__Exercise materials__
------------

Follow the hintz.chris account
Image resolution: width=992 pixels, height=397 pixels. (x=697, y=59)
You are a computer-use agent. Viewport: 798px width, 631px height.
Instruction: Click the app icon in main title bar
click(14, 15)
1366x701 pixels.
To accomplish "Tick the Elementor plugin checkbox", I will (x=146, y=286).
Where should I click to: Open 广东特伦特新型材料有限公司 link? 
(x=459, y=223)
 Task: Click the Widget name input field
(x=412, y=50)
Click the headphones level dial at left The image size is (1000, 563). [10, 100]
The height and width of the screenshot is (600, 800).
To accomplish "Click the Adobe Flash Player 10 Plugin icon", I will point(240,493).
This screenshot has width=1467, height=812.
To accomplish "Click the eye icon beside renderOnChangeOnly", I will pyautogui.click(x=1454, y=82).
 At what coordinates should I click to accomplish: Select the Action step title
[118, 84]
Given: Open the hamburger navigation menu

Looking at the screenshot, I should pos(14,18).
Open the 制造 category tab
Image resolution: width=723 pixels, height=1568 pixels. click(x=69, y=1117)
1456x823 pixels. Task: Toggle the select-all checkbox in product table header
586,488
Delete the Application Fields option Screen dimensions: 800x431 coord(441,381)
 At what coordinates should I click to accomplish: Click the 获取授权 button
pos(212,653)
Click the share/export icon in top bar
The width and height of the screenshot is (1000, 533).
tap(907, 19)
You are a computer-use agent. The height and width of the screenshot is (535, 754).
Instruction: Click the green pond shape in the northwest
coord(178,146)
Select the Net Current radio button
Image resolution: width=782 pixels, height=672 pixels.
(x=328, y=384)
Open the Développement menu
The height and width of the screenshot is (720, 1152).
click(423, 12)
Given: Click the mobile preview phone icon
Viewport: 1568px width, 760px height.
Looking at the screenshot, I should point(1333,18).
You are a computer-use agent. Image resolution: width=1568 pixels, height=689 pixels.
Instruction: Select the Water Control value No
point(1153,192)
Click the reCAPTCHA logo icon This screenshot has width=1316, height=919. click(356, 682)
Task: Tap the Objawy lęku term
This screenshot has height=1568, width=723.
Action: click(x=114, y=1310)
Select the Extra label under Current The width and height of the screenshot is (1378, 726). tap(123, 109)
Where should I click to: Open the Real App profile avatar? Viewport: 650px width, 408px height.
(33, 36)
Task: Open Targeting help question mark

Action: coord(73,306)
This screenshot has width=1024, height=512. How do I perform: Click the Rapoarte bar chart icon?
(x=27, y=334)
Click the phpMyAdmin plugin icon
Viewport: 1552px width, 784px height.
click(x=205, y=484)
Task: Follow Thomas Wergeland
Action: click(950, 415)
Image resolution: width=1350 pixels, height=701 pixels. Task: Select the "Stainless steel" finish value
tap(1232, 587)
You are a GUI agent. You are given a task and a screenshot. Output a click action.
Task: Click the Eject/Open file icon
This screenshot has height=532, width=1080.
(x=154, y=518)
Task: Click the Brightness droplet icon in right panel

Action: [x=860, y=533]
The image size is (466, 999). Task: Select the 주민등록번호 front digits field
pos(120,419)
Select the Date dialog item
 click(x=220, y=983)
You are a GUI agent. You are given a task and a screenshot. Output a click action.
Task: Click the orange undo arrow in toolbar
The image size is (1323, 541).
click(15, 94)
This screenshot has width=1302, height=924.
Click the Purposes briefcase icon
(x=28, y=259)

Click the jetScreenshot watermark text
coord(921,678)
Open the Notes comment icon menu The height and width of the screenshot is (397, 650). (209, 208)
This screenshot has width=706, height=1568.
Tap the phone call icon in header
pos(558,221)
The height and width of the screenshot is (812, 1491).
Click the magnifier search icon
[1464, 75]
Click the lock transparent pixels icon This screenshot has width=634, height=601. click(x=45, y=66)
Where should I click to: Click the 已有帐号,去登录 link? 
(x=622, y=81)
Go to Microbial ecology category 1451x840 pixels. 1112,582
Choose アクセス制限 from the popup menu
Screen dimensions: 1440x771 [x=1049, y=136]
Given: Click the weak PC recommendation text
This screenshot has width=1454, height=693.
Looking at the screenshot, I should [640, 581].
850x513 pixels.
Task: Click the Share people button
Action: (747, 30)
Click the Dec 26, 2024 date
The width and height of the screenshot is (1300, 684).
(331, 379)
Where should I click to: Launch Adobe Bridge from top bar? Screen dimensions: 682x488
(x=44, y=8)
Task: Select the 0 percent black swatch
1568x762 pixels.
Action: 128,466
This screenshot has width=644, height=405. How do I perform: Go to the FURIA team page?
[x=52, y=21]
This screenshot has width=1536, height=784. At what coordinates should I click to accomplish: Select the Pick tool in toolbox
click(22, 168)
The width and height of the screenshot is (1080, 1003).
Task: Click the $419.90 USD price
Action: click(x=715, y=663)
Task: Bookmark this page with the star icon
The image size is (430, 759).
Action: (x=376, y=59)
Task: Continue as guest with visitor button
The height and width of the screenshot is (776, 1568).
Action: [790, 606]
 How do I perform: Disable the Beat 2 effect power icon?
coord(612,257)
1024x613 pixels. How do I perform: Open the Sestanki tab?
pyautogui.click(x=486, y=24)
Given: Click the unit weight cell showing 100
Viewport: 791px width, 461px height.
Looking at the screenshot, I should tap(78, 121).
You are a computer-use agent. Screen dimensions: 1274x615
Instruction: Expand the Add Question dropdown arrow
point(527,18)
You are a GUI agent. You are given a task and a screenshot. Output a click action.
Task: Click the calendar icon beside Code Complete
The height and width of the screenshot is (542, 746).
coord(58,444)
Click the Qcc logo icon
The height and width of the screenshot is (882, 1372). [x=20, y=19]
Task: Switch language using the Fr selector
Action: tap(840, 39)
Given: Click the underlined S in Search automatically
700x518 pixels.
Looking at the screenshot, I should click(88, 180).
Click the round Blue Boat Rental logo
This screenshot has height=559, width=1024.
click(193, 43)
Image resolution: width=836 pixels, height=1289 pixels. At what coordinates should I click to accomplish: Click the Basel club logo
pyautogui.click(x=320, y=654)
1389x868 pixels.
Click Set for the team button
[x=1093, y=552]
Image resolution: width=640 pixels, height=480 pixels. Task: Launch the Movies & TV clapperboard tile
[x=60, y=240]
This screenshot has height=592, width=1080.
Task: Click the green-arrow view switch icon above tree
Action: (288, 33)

------------

__Exercise objective__
Your task is to restate the material above word for word.

__Result__
Follow the hintz.chris account
Image resolution: width=992 pixels, height=397 pixels. (x=697, y=59)
You are a computer-use agent. Viewport: 798px width, 631px height.
Instruction: Click the app icon in main title bar
click(14, 15)
1366x701 pixels.
To accomplish "Tick the Elementor plugin checkbox", I will (x=146, y=286).
Where should I click to: Open 广东特伦特新型材料有限公司 link? 
(x=459, y=223)
 Task: Click the Widget name input field
(x=412, y=50)
Click the headphones level dial at left The image size is (1000, 563). [10, 100]
The height and width of the screenshot is (600, 800).
To accomplish "Click the Adobe Flash Player 10 Plugin icon", I will point(240,493).
This screenshot has width=1467, height=812.
To accomplish "Click the eye icon beside renderOnChangeOnly", I will pyautogui.click(x=1454, y=82).
 At what coordinates should I click to accomplish: Select the Action step title
[118, 84]
Given: Open the hamburger navigation menu

Looking at the screenshot, I should pos(14,18).
Open the 制造 category tab
Image resolution: width=723 pixels, height=1568 pixels. click(x=69, y=1117)
1456x823 pixels. Task: Toggle the select-all checkbox in product table header
586,488
Delete the Application Fields option Screen dimensions: 800x431 coord(441,381)
 At what coordinates should I click to accomplish: Click the 获取授权 button
pos(212,653)
Click the share/export icon in top bar
The width and height of the screenshot is (1000, 533).
tap(907, 19)
You are a computer-use agent. The height and width of the screenshot is (535, 754).
Instruction: Click the green pond shape in the northwest
coord(178,146)
Select the Net Current radio button
Image resolution: width=782 pixels, height=672 pixels.
(x=328, y=384)
Open the Développement menu
The height and width of the screenshot is (720, 1152).
click(423, 12)
Given: Click the mobile preview phone icon
Viewport: 1568px width, 760px height.
Looking at the screenshot, I should point(1333,18).
You are a computer-use agent. Image resolution: width=1568 pixels, height=689 pixels.
Instruction: Select the Water Control value No
point(1153,192)
Click the reCAPTCHA logo icon This screenshot has width=1316, height=919. click(356, 682)
Task: Tap the Objawy lęku term
This screenshot has height=1568, width=723.
Action: click(x=114, y=1310)
Select the Extra label under Current The width and height of the screenshot is (1378, 726). tap(123, 109)
Where should I click to: Open the Real App profile avatar? Viewport: 650px width, 408px height.
(33, 36)
Task: Open Targeting help question mark

Action: coord(73,306)
This screenshot has width=1024, height=512. How do I perform: Click the Rapoarte bar chart icon?
(x=27, y=334)
Click the phpMyAdmin plugin icon
Viewport: 1552px width, 784px height.
click(x=205, y=484)
Task: Follow Thomas Wergeland
Action: click(950, 415)
Image resolution: width=1350 pixels, height=701 pixels. Task: Select the "Stainless steel" finish value
tap(1232, 587)
You are a GUI agent. You are given a task and a screenshot. Output a click action.
Task: Click the Eject/Open file icon
This screenshot has height=532, width=1080.
(x=154, y=518)
Task: Click the Brightness droplet icon in right panel

Action: [x=860, y=533]
The image size is (466, 999). Task: Select the 주민등록번호 front digits field
pos(120,419)
Select the Date dialog item
 click(x=220, y=983)
You are a GUI agent. You are given a task and a screenshot. Output a click action.
Task: Click the orange undo arrow in toolbar
The image size is (1323, 541).
click(15, 94)
This screenshot has width=1302, height=924.
Click the Purposes briefcase icon
(x=28, y=259)

Click the jetScreenshot watermark text
coord(921,678)
Open the Notes comment icon menu The height and width of the screenshot is (397, 650). (209, 208)
This screenshot has width=706, height=1568.
Tap the phone call icon in header
pos(558,221)
The height and width of the screenshot is (812, 1491).
Click the magnifier search icon
[1464, 75]
Click the lock transparent pixels icon This screenshot has width=634, height=601. click(x=45, y=66)
Where should I click to: Click the 已有帐号,去登录 link? 
(x=622, y=81)
Go to Microbial ecology category 1451x840 pixels. 1112,582
Choose アクセス制限 from the popup menu
Screen dimensions: 1440x771 [x=1049, y=136]
Given: Click the weak PC recommendation text
This screenshot has width=1454, height=693.
Looking at the screenshot, I should [640, 581].
850x513 pixels.
Task: Click the Share people button
Action: (747, 30)
Click the Dec 26, 2024 date
The width and height of the screenshot is (1300, 684).
(331, 379)
Where should I click to: Launch Adobe Bridge from top bar? Screen dimensions: 682x488
(x=44, y=8)
Task: Select the 0 percent black swatch
1568x762 pixels.
Action: 128,466
This screenshot has width=644, height=405. How do I perform: Go to the FURIA team page?
[x=52, y=21]
This screenshot has width=1536, height=784. At what coordinates should I click to accomplish: Select the Pick tool in toolbox
click(22, 168)
The width and height of the screenshot is (1080, 1003).
Task: Click the $419.90 USD price
Action: click(x=715, y=663)
Task: Bookmark this page with the star icon
The image size is (430, 759).
Action: (x=376, y=59)
Task: Continue as guest with visitor button
The height and width of the screenshot is (776, 1568).
Action: [790, 606]
 How do I perform: Disable the Beat 2 effect power icon?
coord(612,257)
1024x613 pixels. How do I perform: Open the Sestanki tab?
pyautogui.click(x=486, y=24)
Given: Click the unit weight cell showing 100
Viewport: 791px width, 461px height.
Looking at the screenshot, I should tap(78, 121).
You are a computer-use agent. Screen dimensions: 1274x615
Instruction: Expand the Add Question dropdown arrow
point(527,18)
You are a GUI agent. You are given a task and a screenshot. Output a click action.
Task: Click the calendar icon beside Code Complete
The height and width of the screenshot is (542, 746).
coord(58,444)
Click the Qcc logo icon
The height and width of the screenshot is (882, 1372). [x=20, y=19]
Task: Switch language using the Fr selector
Action: tap(840, 39)
Given: Click the underlined S in Search automatically
700x518 pixels.
Looking at the screenshot, I should click(88, 180).
Click the round Blue Boat Rental logo
This screenshot has height=559, width=1024.
click(193, 43)
Image resolution: width=836 pixels, height=1289 pixels. At what coordinates should I click to accomplish: Click the Basel club logo
pyautogui.click(x=320, y=654)
1389x868 pixels.
Click Set for the team button
[x=1093, y=552]
Image resolution: width=640 pixels, height=480 pixels. Task: Launch the Movies & TV clapperboard tile
[x=60, y=240]
This screenshot has height=592, width=1080.
Task: Click the green-arrow view switch icon above tree
Action: (288, 33)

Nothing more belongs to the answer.